MANILA, Philippines – State pension fund Government Service Insurance System (GSIS) is interested in acquiring as much as 49 percent stake in Philamlife, which is being offered for sale by its troubled US-based parent company American International Group or AIG.
“We are looking to be a strategic investor. We can acquire anywhere between one percent and 49 percent but we have to look at their books,” GSIS president and general manager Winston Garcia told reporters yesterday.
The GSIS chief said acquiring AIG’s Philippine assets would complement the pension fund’s insurance business.
AIG has yet to issue an update on its bid to sell its Philippine subsidiary.
Garcia said that GSIS has already inquired on the “numbers” or the price of the Philippine assets of AIG, considered until recently a crown jewel in the global insurance industry.
AIG had earlier announced its plan to dispose of some assets including Philamlife to pay $85 billion debt to the US government.
Garcia noted that Philamlife remains a formidable player in the life insurance market and that acquiring it would strengthen GSIS.
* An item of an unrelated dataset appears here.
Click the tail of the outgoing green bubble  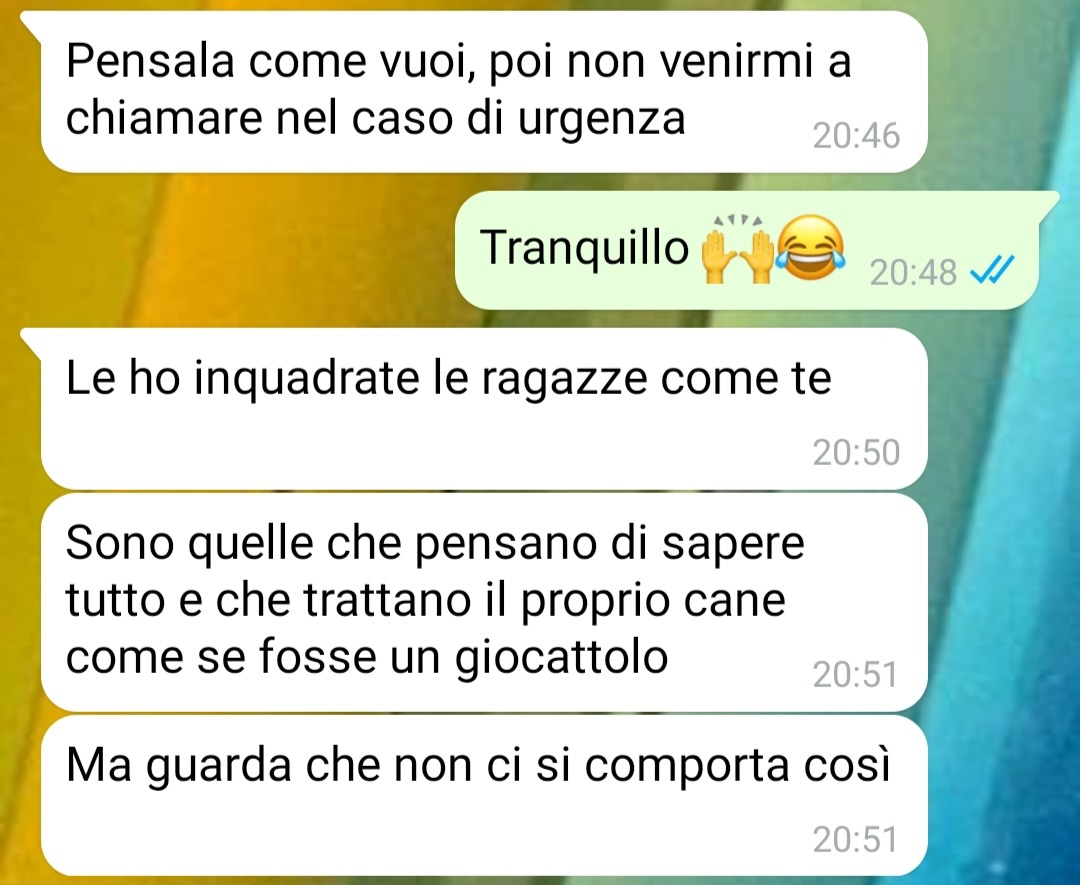[x=1049, y=203]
The GSIS chief also said that in these uncertain times, it may be viable to consider other acquisitions.
“The best time to buy is when there is blood on the streets,” Garcia earlier said, referring to the financial meltdown in the US brought about by the credit crunch in its home mortgage market.
“We’re looking at all opportunities,” he said.
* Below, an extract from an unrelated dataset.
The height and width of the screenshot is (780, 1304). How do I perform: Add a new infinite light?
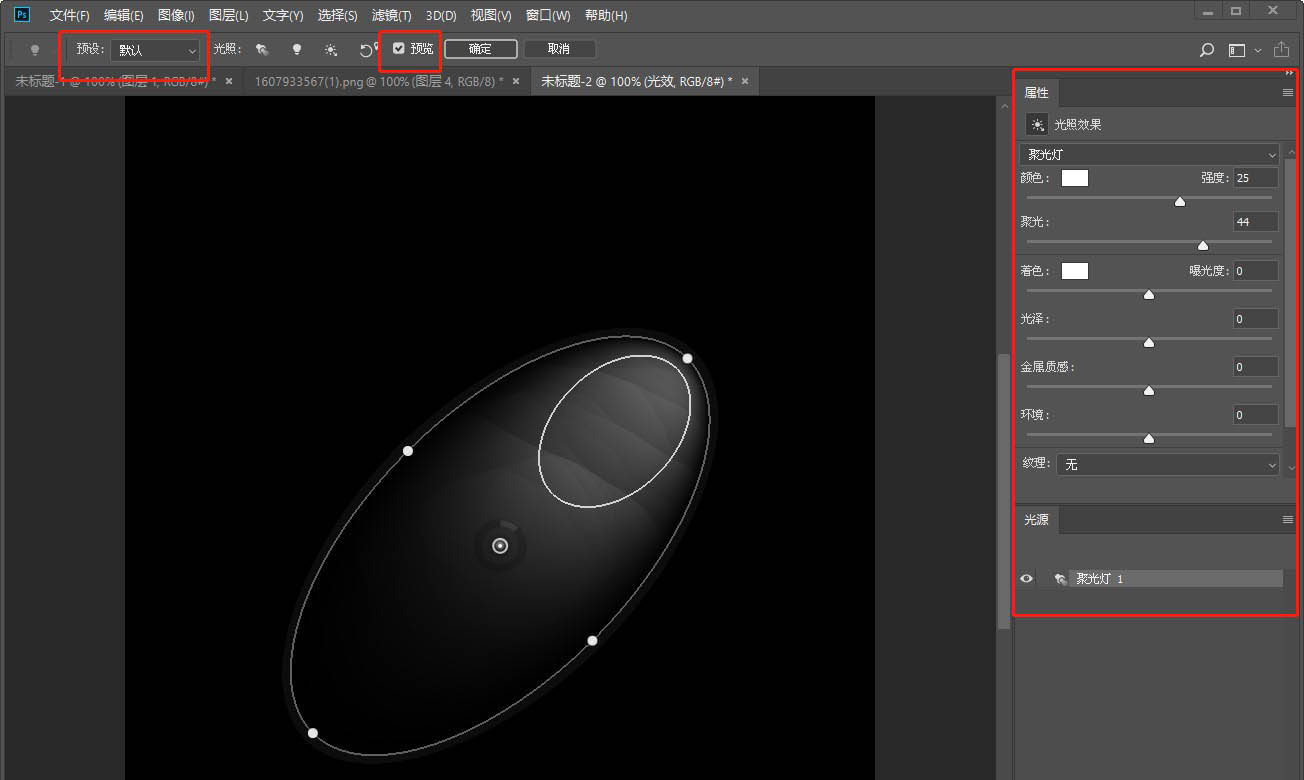330,49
Earlier, Philamlife said that nearly 10 local and foreign groups including the Yuchengco family have expressed interest in acquiring the company.
The Ayala Group, the country’s biggest conglomerate, has also signified interest in Philamlife.
Philamlife is the country’s largest insurance company, offering healthcare insurance, pre-need plans, asset management and other services.
AIG’s financial debacle, as well as that of Lehman Brothers and Merrill Lynch, has sent shockwaves across the globe leaving giant markets in disarray and raising the specter of a global recession.
Philippine officials initially downplayed the crisis saying local financial institutions had little or no investment in the troubled US institutions.
But as the crisis unraveled, officials took steps to address its possible impact on the country’s exports and on remittances from Filipino workers overseas.